Feedback Loop Design: Execution must not be static. School teams institutionalize formal and informal feedback mechanisms to track implementation progress and adapt accordingly. These include: periodic reflection huddles, data dashboards visualizing progress indicators, and regular review sessions embedded in the school calendar. This echoes Meadows’ (2008) principle of placing feedback where it can be heard, enhancing system responsiveness.
Learning and Adjustment Cycle: Based on gathered feedback, school teams make timely mid-course corrections. This supports adaptive execution, where flexibility trumps rigidity. Leaders are trained to treat “plans as hypotheses,” using reflection data to revise strategies without losing sight of broader goals. Uhl-Bien and Arena (2021) call this capacity adaptive space cultivation, the fostering of environments where implementation and learning occur simultaneously.
Institutional Memory and Knowledge Transfer: Finally, the team documents learnings, bottlenecks, and emergent best practices to preserve institutional memory. This archive supports future planning cycles and builds organizational learning, a cornerstone of sustainable governance. As Davis and Sumara (2006) remind us, complex systems evolve best when learning is “distributed and accumulative.”
The Execution stage embodies the philosophy that planning is never finished once the ink dries. Instead, it becomes a living system of decisions, actions, observations, and refinements. This phase closes the loop, while laying the foundation for the next planning cycle.

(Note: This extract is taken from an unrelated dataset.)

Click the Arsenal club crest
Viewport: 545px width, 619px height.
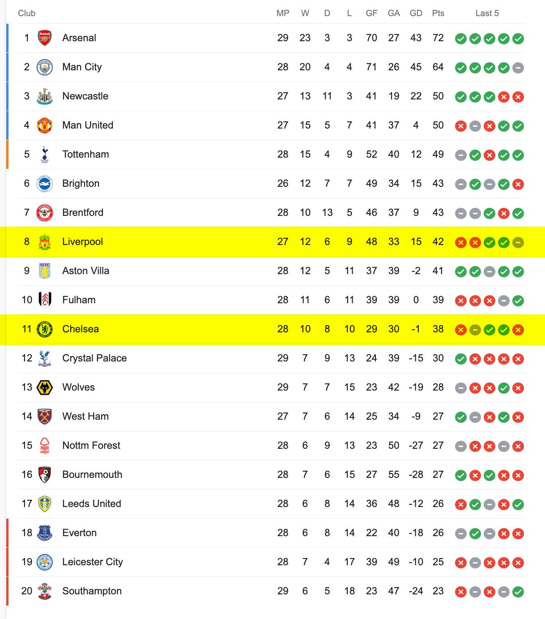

Together, the stages represent an iterative and cyclical governance model that promotes coherence across the diagnostic, strategic, and operational levels of school leadership. The synthesis of theory and practice, as embodied in Table 1 and Figure 1, addresses a key literature gap, offering not only a theoretically robust model but also an actionable tool for school leaders in the Philippine public education system and beyond.